Partially Rewriting a Transformer in Natural Language
Gonçalo Paulo, Nora Belrose
TL;DR
The paper tackles mechanistic interpretability by attempting to partially rewrite a transformer using natural language explanations to define interpretable latent features. It trains a sparse transcoder to approximate a layer's MLP and uses an LLM-based simulator, guided by explanations, to predict neuron activations, with quantile normalization calibrating the predictions. Evaluation shows that the loss increase from these substitutions is close to zero-vector ablation, indicating that current explanations are not precise enough to preserve performance. The work highlights the need for more detailed, contrastive, and calibrated explanations to advance faithful latent-level rewrites in large language models.
Abstract
The greatest ambition of mechanistic interpretability is to completely rewrite deep neural networks in a format that is more amenable to human understanding, while preserving their behavior and performance. In this paper, we attempt to partially rewrite a large language model using simple natural language explanations. We first approximate one of the feedforward networks in the LLM with a wider MLP with sparsely activating neurons - a transcoder - and use an automated interpretability pipeline to generate explanations for these neurons.

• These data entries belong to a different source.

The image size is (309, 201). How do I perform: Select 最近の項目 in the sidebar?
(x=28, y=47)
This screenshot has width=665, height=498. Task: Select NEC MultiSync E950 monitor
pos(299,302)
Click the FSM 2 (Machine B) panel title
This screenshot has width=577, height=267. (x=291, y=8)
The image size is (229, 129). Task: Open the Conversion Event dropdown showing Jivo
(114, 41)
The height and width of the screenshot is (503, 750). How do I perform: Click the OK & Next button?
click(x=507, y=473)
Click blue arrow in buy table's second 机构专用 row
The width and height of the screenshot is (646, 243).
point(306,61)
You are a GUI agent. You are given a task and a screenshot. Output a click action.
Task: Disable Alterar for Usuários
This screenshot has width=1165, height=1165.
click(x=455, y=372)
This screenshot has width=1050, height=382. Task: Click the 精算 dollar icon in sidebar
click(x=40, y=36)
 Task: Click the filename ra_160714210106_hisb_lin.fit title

We then replace the first layer of this sparse MLP with an LLM-based simulator, which predicts the activation of each neuron given its explanation and the surrounding context. Finally, we measure the degree to which these modifications distort the model's final output. With our pipeline, the model's increase in loss is statistically similar to entirely replacing the sparse MLP output with the zero vector. We employ the same protocol, this time using a sparse autoencoder, on the residual stream of the same layer and obtain similar results. These results suggest that more detailed explanations are needed to improve performance substantially above the zero ablation baseline.